An Engineer Who Treats AI Agents Like Game Units

Lukens began with a simple point. The core challenge in managing many AI agents is not model capability. It is attention allocation.

In StarCraft, you cannot stare at every unit on the screen. You need to switch views quickly and know from a sound cue where something has gone wrong.

So he did something many engineers would find ridiculous. He mapped each AI agent session on his computer to a Warcraft or StarCraft unit, with colors and themes based on task type. When an agent performs an action, the corresponding game sound plays.

"I instantly know that this tab needs my attention, and that something is happening. I do not even need to read the text."

This is not a game. It is an engineering solution to a real problem: when several AI agents are running at the same time, how do you know which one needs intervention, which one can continue, and which one has gone off track?

The game industry has spent more than two decades studying how to capture human attention with sounds, colors, and icons. Lukens simply borrowed that machinery.

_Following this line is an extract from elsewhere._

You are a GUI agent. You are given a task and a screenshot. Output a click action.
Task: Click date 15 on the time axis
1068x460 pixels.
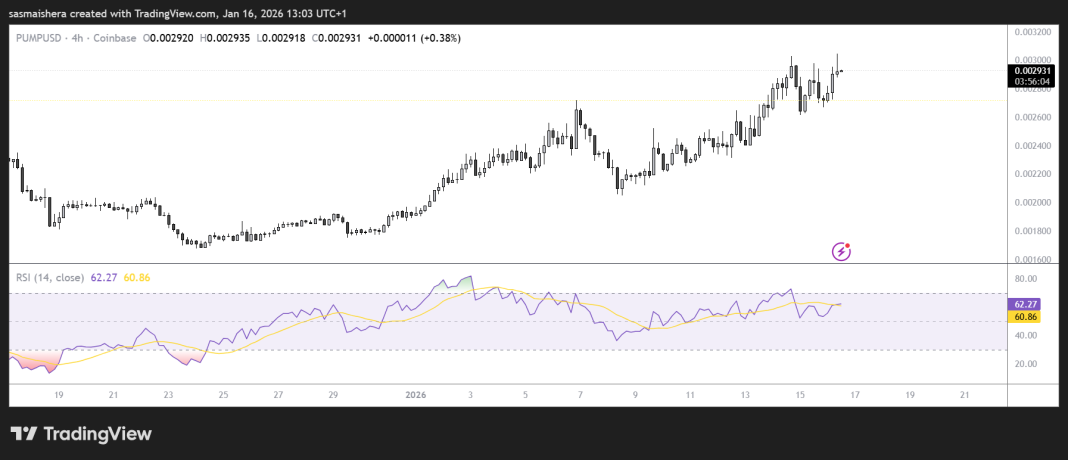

APM Is Not Only for Gamers

Real-time strategy games have a core metric called APM, actions per minute. Lukens showed a Warcraft III match by a professional player. Elite players tend to have high APM, even though higher is not always better. But as he put it, nobody has low APM and plays well.

He drew the analogy directly: if your AI agents have a low rate of tool calls, your output is probably low too.

His team built an APM tracker, but instead of measuring mouse clicks, it measures AI agent tool calls per minute across the last minute, five minutes, one hour, one day, and seven days. If your APM is low, you may simply not be using the resources available to you.

Underneath this is a basic economic intuition. If you have purchased compute, do not let it sit idle. In an RTS game, workers should not stand around instead of gathering resources. In an AI-native workflow, token capacity should be used with discipline.

Good Enough Matters More Than Perfect

Lukens brought up the economic idea of satisficing: doing something well enough instead of optimizing for perfection.

"Even if the AI agent does it worse than you, and slower than you, it is still better to let the agent do it. If it gets things wrong, the fix is easy."

For entrepreneurs trained to value precision, that sentence can feel uncomfortable. But in an agent-driven workflow, rapid production followed by correction can be far more efficient than trying to get everything right the first time.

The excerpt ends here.